▶ _Task to complete_
Would you write out the lines from the one containing "973x412 pixels." to the end of the records below, exactly and in full, please?

▶ _Material for this task_
__________________________________________________
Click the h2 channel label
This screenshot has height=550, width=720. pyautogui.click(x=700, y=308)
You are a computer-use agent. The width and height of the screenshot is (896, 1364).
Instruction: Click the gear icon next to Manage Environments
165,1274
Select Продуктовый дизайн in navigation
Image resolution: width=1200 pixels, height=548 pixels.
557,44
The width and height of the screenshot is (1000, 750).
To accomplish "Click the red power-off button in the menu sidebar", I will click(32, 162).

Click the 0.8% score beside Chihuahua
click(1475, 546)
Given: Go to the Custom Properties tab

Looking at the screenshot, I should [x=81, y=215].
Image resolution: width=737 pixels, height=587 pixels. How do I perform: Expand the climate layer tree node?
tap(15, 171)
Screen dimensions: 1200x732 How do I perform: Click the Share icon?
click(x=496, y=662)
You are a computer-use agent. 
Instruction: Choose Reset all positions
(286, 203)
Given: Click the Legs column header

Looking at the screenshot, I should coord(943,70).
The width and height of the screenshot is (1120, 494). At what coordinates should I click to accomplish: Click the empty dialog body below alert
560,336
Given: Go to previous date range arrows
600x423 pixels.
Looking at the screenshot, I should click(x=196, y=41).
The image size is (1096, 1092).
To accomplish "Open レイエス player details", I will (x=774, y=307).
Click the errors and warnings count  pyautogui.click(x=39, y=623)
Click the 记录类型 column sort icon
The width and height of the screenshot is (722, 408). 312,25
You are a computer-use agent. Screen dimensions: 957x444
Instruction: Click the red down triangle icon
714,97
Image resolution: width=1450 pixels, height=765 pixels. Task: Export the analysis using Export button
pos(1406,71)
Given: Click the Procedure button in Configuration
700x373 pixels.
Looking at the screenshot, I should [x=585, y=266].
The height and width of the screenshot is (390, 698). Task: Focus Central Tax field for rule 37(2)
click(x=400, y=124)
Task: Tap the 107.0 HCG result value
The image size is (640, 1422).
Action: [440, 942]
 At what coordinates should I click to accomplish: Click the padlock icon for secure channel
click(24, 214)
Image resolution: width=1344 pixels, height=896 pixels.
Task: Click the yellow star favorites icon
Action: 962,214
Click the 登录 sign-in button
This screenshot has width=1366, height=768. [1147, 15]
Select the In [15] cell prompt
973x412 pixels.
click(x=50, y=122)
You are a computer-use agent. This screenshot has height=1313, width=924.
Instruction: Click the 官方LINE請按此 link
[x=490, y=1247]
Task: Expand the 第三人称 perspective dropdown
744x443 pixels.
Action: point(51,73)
__________________________________________________
▶ _Task response_
973x412 pixels.
click(x=50, y=122)
You are a computer-use agent. This screenshot has height=1313, width=924.
Instruction: Click the 官方LINE請按此 link
[x=490, y=1247]
Task: Expand the 第三人称 perspective dropdown
744x443 pixels.
Action: point(51,73)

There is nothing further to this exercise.